И одним глотком жахнул свою пайку. Только сейчас я обратил внимание, что Серый, несмотря на охренительную грязь на дворе, был обут в старые рваные кеды.
- Твои?!! Дык, какого же хрена...
- Так уж получилось, мужики! - мрачно произнес Серега, закусывая огурцом, - И не то, чтобы я много принял, когда от Верки уходил, этак пару стакашков по стопиддесят, ну никак не больше. Правда, на крыльце еще Леха уговорил, так сказать, на ход ноги раздавить поллитру. Но, вообще-то не пьян был, нет. Так, слегка под балдой.
Серега с сожалением посмотрел на опустошенную кружку и, тяжело вздохнув, закурил. В тот год, осенью, нас, как всегда, вывезли на подмосковные картофельные плантации. Половина курса жила в клубе на центральной усадьбе, а наша - в поселке, в бревенчатом домишке бывшей сельской школы. Наша компания, как самая авторитетная, занимала комнату и кухню учительской квартирки. Печка, как и положено, одновременно выходила на кухню, в комнату и в коридор. Остальная братия располагалась в двух просторных, но холодных классах. Текущая Серегина пассия, Верка из параллельной группы, жила, естественно, на центральной усадьбе.

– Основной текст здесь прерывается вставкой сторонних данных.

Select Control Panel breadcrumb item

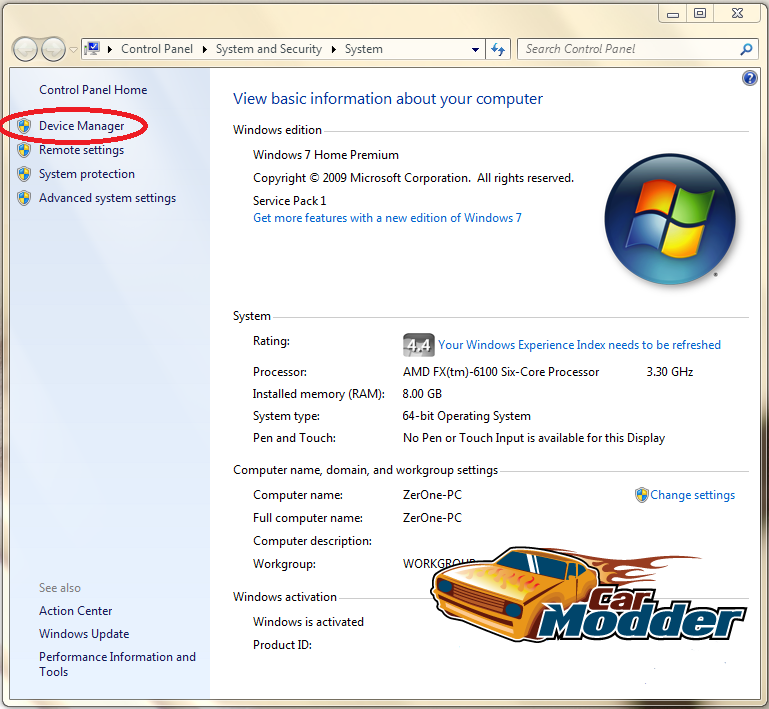157,49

Периодически, Серега отказывался от традиционного распития согревательных напитков после трудового дня, очищал от свежей грязи и засохшего навоза сапоги, напяливал парадно-выходную фуфайку, иногда даже брился, и отправлялся в гости к соседям. Возвращался довольный, сытый и, обычно, пьяный в хлам. Так было и вчерашним вечером...
— Короче, ушел я от Верки в одиннадцатом часу. По шоссейке-то, сами знаете, сколько топать, вот и решил срезать крюк через лесочек, — продолжал свой рассказ Серега, — Пока на ход ноги пили с Лехой, он, падла, мне травил, что в том лесочке до сей поры кабаны встречаются и, якобы, одного он даже сам видел третьего дня. Ну, значится, иду я.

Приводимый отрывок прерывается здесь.